### EXERCISE DESCRIPTION
The reply is to be an exact repetition of the entries that follow, with each picture left out.

### RECORDS SUPPLIED

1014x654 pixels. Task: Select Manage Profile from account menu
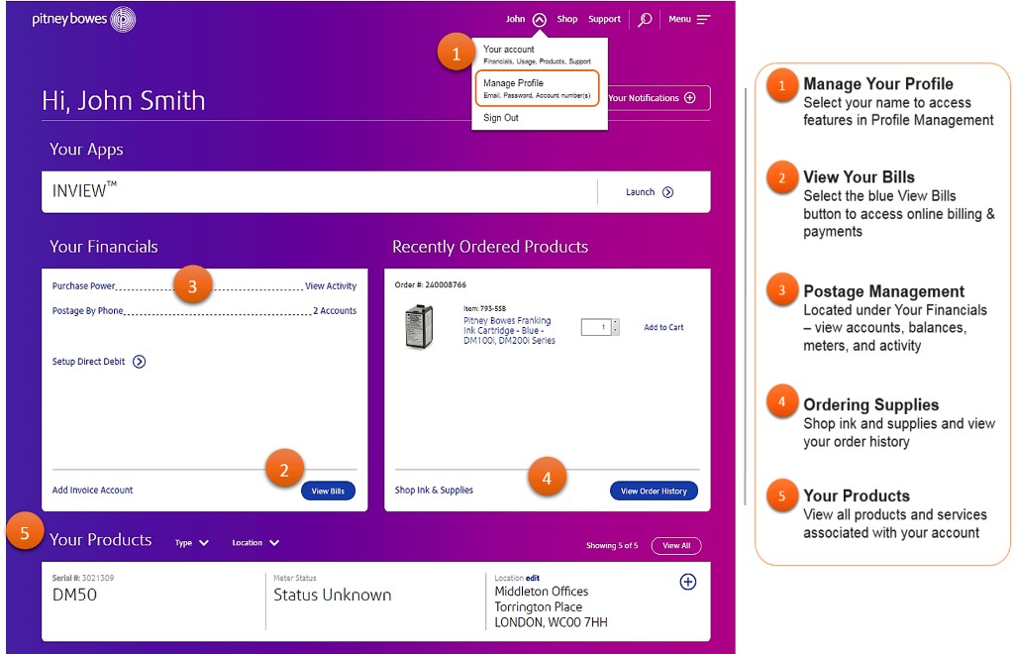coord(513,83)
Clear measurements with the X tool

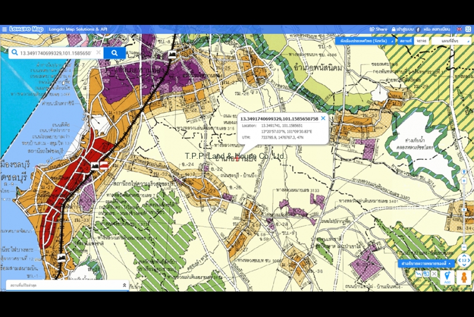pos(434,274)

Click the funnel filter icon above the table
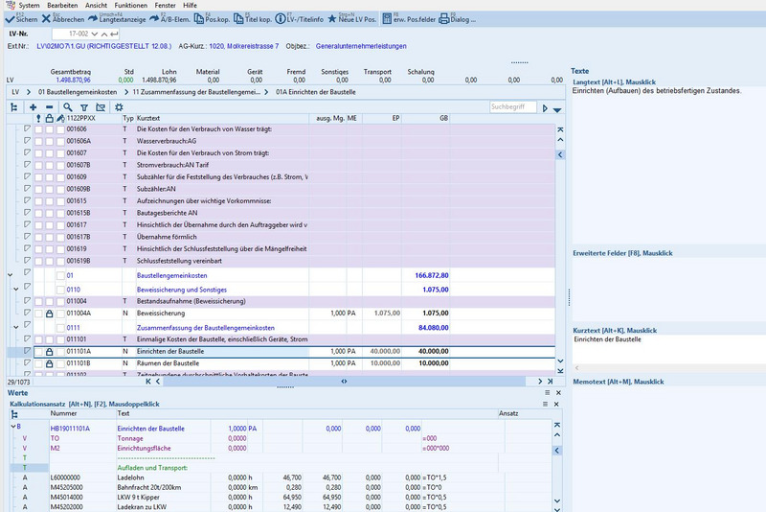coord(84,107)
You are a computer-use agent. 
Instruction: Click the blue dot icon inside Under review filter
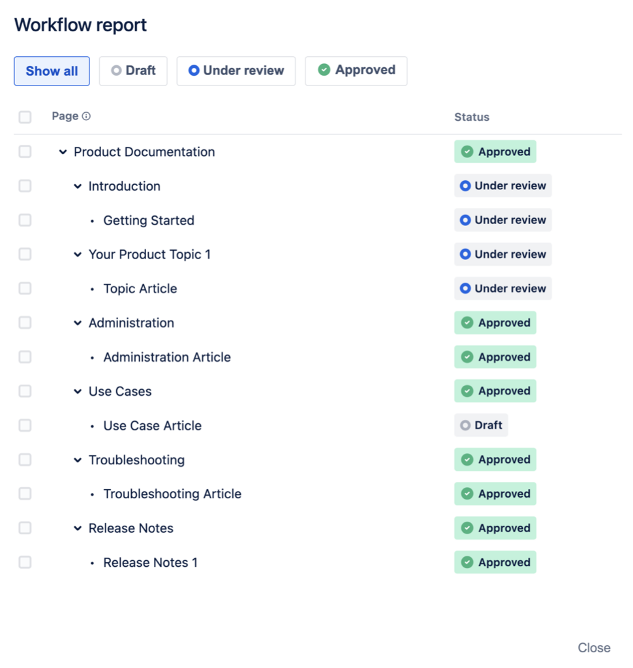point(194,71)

### RESPONSE BELOW
1014x654 pixels. Task: Select Manage Profile from account menu
coord(513,83)
Clear measurements with the X tool

pos(434,274)

Click the funnel filter icon above the table
coord(84,107)
You are a computer-use agent. 
Instruction: Click the blue dot icon inside Under review filter
point(194,71)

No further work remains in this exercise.